New publication: overview of "anthropology of media in Africa"

Katrien Pype co-authored with Alessandro Jedlowski a chapter that provides an overview of the main themes of the anthropology of media in Africa”. The chapter is included in A Companion to the Anthropology of Africa, 2019, co-edited by R.R. Grinker, S.B. Lubkemann, C.B. Steiner, and E. Gonçalves.

You can read a summary of the chapter here:

Karin Barber's emphasis on an anthropological approach to the study of cultural texts, publics and audiences, and modes of address had a particular influence on emerging research on African media. This chapter focuses on a variety of different topics: from the role of media in shaping political communities to their interaction with the emergence of new modes of conceiving intimacy, morality, and religion, from the role of media in the mobility of people across Africa and beyond, to the impact of technological innovation on the mobility of media contents and on the emergence of new genres and styles. One of the more common topics in the study of African media is political communication. The emergence of new media technologies has also transformed the way space and distance are understood and managed by people around the African continent and in the diaspora.

NEW PUBLICATION a media ban and religious competition in Kinshasa

Katrien Pype's chapter on "Nzete Ekauka versus the Catholic Church. Religious Competition, Media Ban and The Virgin Mary in Contemporary Kinshasa." has been published in Religion, Media and Marginality in Modern Africa, eds. F. Becker, J. Cabrita and M. Rodet, Cambridge African Studies Series, Ohio University Press, 2018, pp. 202-228.

Since 1986, Brother Raphael Minga Kwete has been receiving divine messages from the Virgin Mary, Jesus, the saints, as well as Catholic leaders such as Padre Pio and Francis of Assisi in his compound commonly known as "Nzete Ekauka" ("the dessicated tree"). During the 1990s, this compound was the arena of fervent prayer gatherings where Catholic clergy, intellectuals, politicians, and even figures of the local music scene could be seen praying. Nowadays, the compound is nearly empty. The exodus started in the early 2000s, and today only a few dozen people (mainly women) continue to attend daily prayers, donate money, and spread the Virgin’s messages more widely. An informal media ban was issued by the Catholic Church in the early 2000s. The Nzete case-study will situate media presence, production, and aesthetics within a larger field of competition between orthodox Catholicism and more popular forms of engagement with Catholic spirits. In addition, the idea of the Virgin Mary as a spirit who addresses the Congolese through the prophet, draws our attention to the transformations urban religiosity has undergone in the late postcolonial era, and to the enduring role of Catholic clergy in urban Africa.

 

a pamphlet produced by the prophet Frère Raphael Minga-Kwete (picture taken in 2012)

a pamphlet produced by the prophet Frère Raphael Minga-Kwete (picture taken in 2012)

Participation in Electronic Modernity - Reflections Based on Ethnographic Research in Kinshasa

On May 9 2018, Katrien Pype delivered a key note at the Participatory Videofilm Festival #1 (organized by researchers at the University of Ghent, Belgium).

(Excerpt from a dataset)

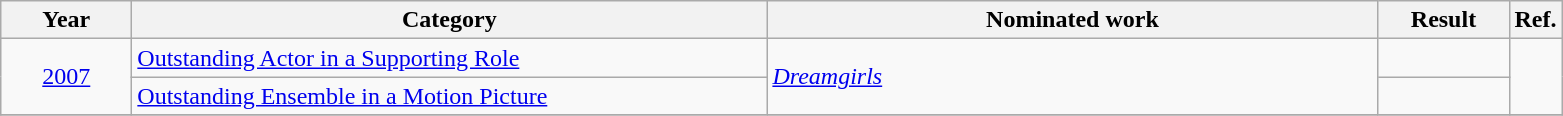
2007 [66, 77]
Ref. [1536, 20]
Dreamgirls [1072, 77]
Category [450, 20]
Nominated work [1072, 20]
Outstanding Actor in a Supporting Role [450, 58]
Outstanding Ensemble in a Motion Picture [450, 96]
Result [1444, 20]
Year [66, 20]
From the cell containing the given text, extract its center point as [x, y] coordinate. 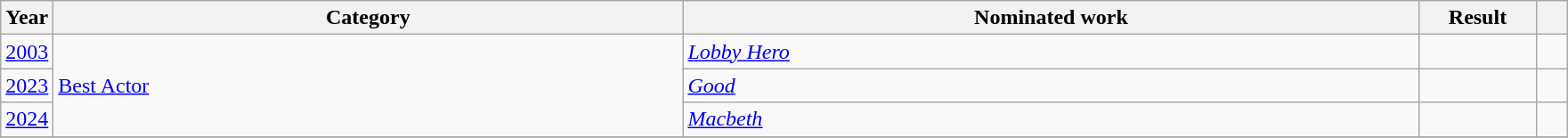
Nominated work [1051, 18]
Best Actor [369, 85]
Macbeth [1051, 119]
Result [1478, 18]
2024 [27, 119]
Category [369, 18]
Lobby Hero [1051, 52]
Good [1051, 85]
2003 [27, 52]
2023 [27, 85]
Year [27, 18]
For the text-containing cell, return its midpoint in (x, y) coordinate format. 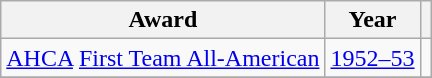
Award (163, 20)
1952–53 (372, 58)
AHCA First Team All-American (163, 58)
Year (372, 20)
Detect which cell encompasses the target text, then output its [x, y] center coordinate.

WRITTEN EXERCISE 1: On the publications page, since what year has Brother Raphael Minga Kwete been receiving divine messages?
WRITTEN EXERCISE 2: Reproduce the part of the publications page between "On May 9 2018, Katrien" and "of Ghent, Belgium).", inclusive.

FULL ANSWER 1: Since 1986.

FULL ANSWER 2:
On May 9 2018, Katrien Pype delivered a key note at the Participatory Videofilm Festival #1 (organized by researchers at the University of Ghent, Belgium).